▸ **Data records**
++++

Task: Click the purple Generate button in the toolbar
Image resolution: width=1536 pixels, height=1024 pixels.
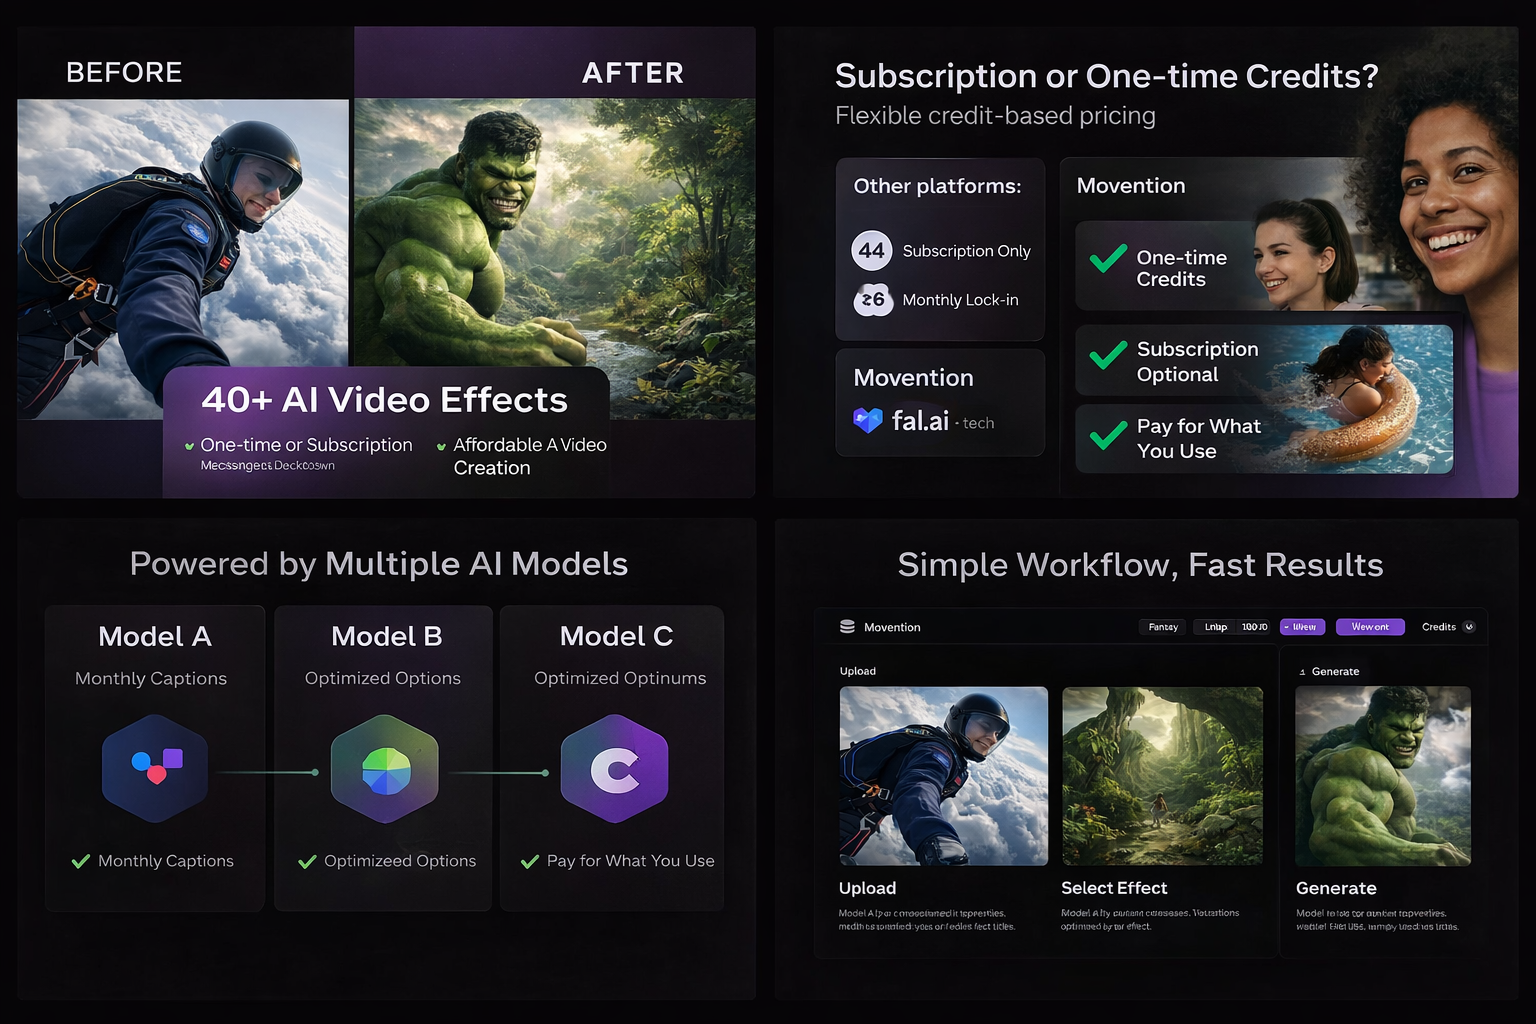Action: point(1370,627)
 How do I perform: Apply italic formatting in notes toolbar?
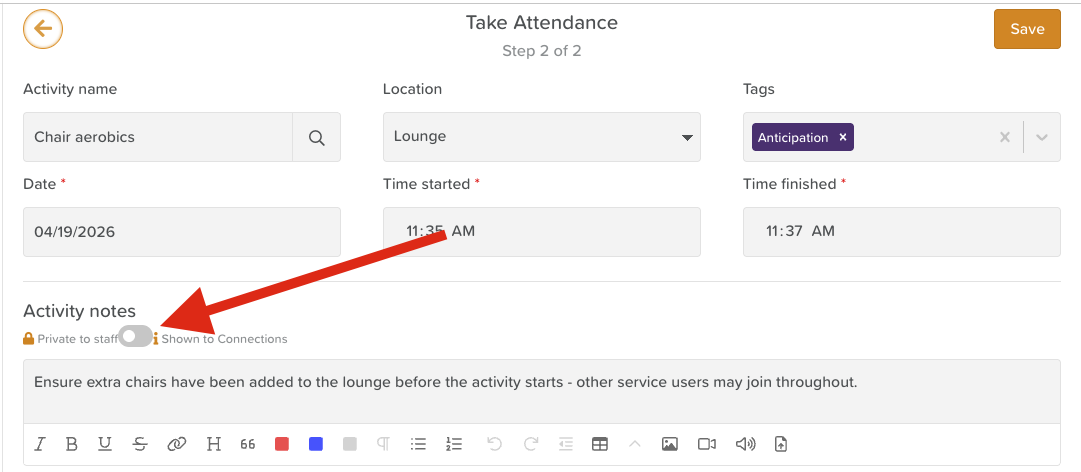click(41, 444)
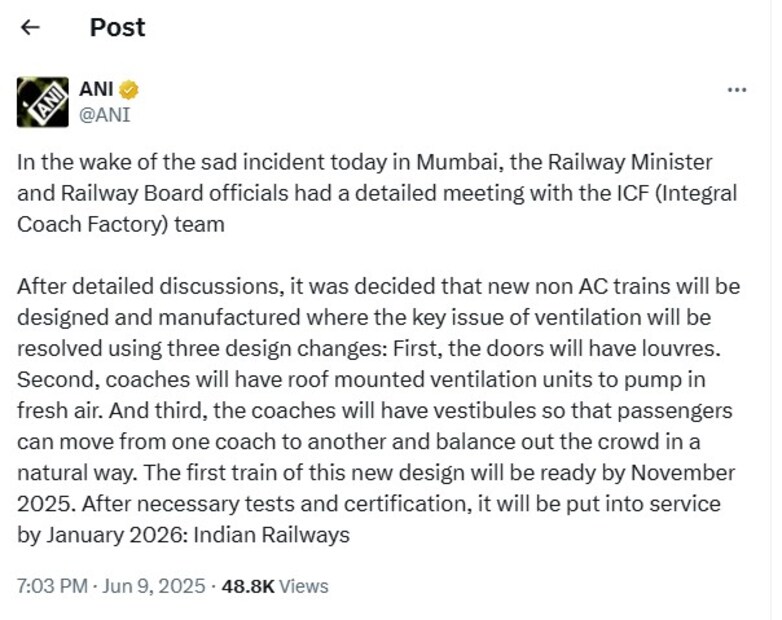Image resolution: width=782 pixels, height=620 pixels.
Task: Click the 48.8K view count number
Action: [x=247, y=586]
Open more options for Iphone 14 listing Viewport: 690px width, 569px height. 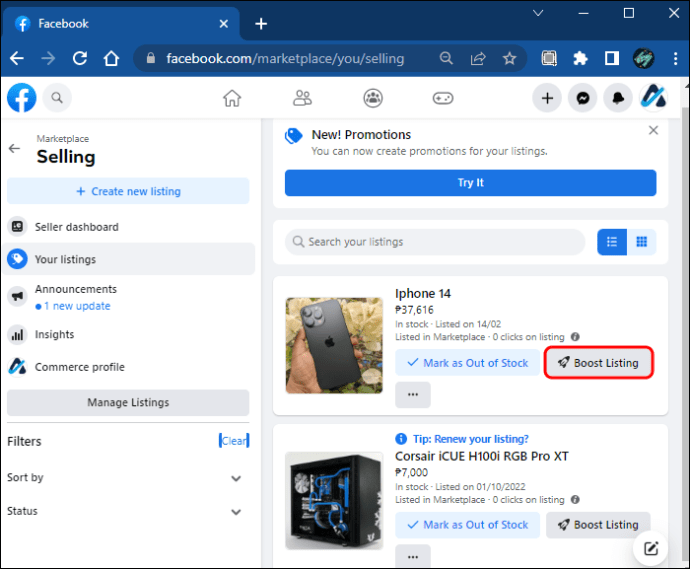(413, 395)
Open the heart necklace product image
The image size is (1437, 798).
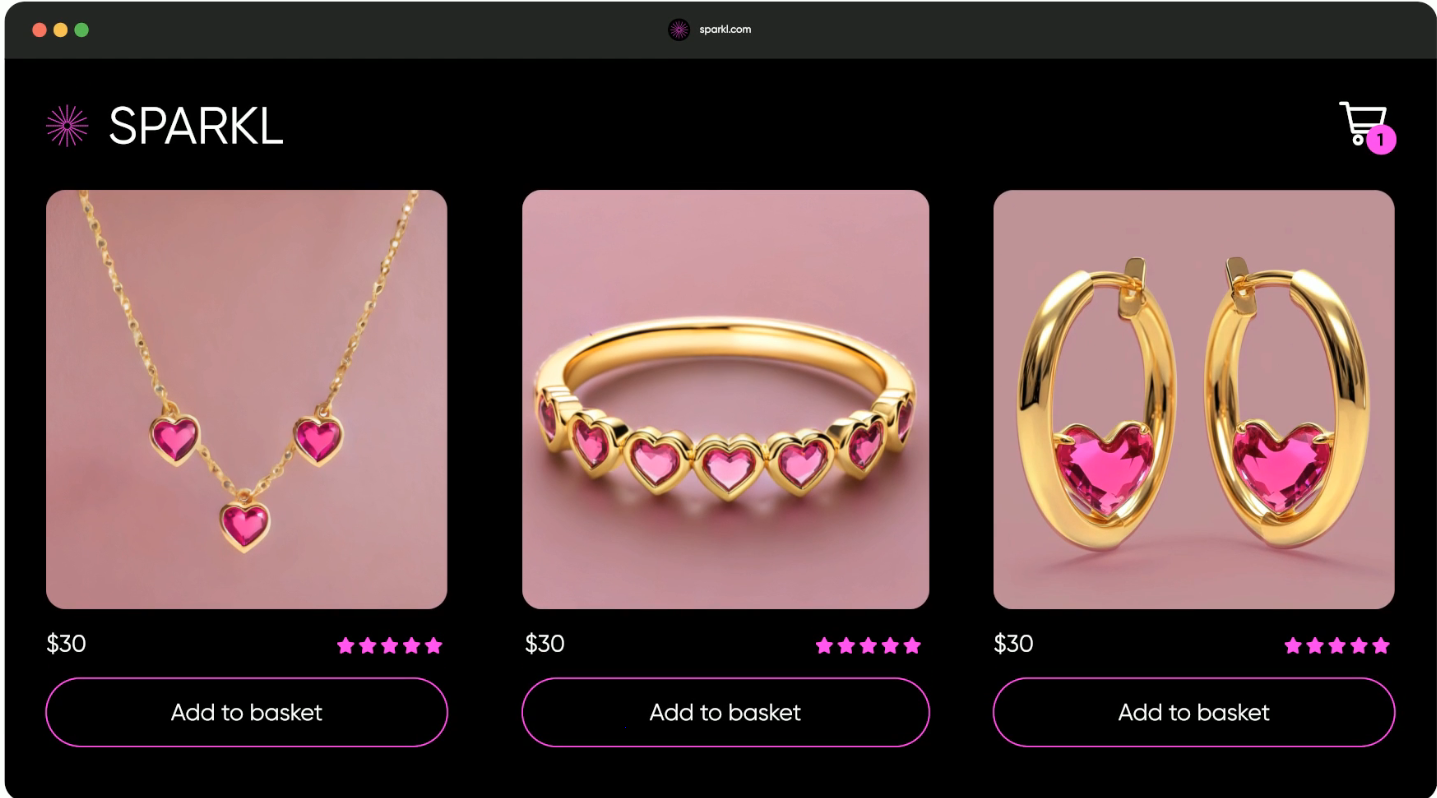[246, 399]
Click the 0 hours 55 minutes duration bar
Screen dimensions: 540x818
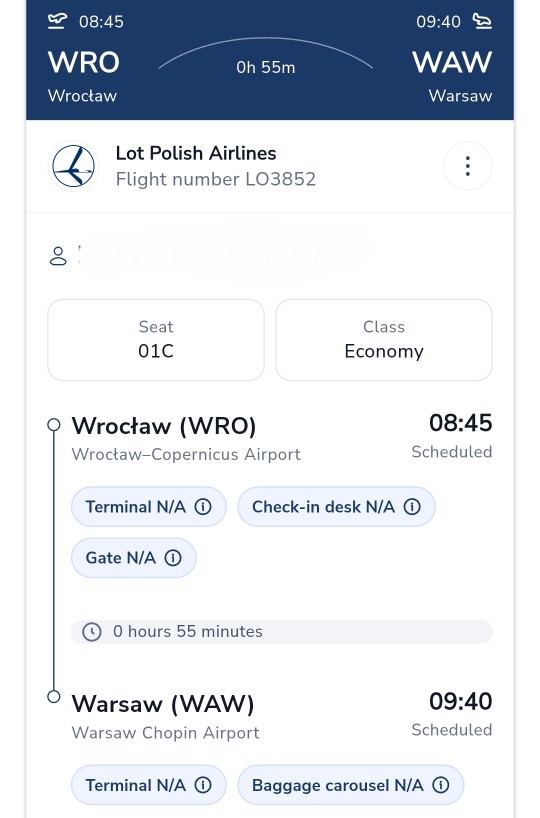(x=282, y=632)
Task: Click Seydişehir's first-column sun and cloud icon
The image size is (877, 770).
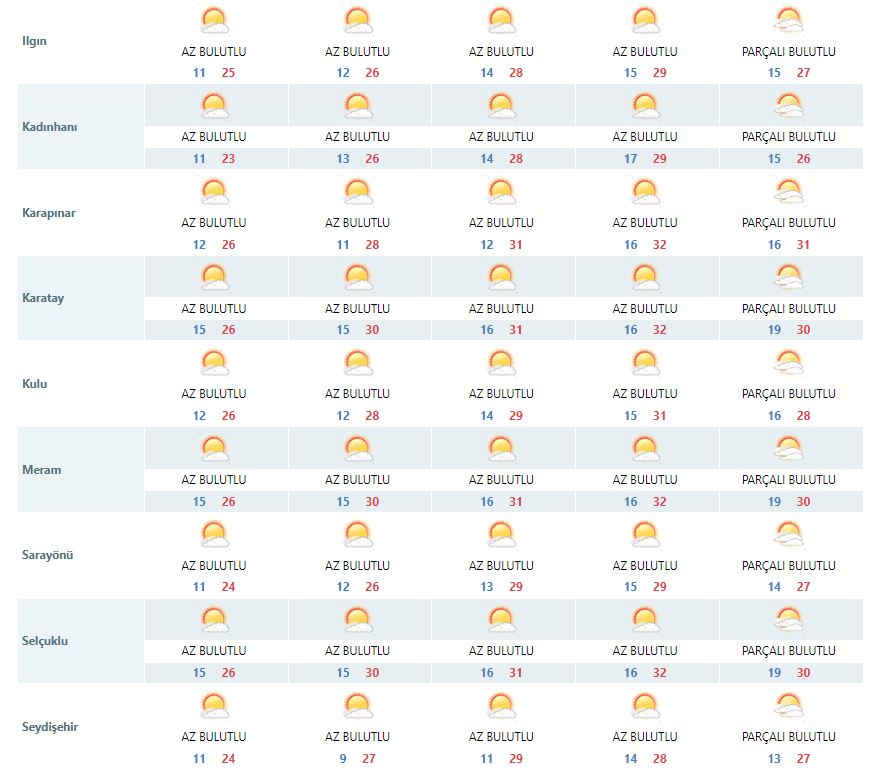Action: [214, 706]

++++

▸ **Task objective**
Your copy must hold exactly the lines from the one with "Screen dimensions: 540x818" to the end of the records above, both included, and no pictures.

▸ **Finished task**
Screen dimensions: 540x818
(x=282, y=632)
Task: Click Seydişehir's first-column sun and cloud icon
The image size is (877, 770).
Action: [214, 706]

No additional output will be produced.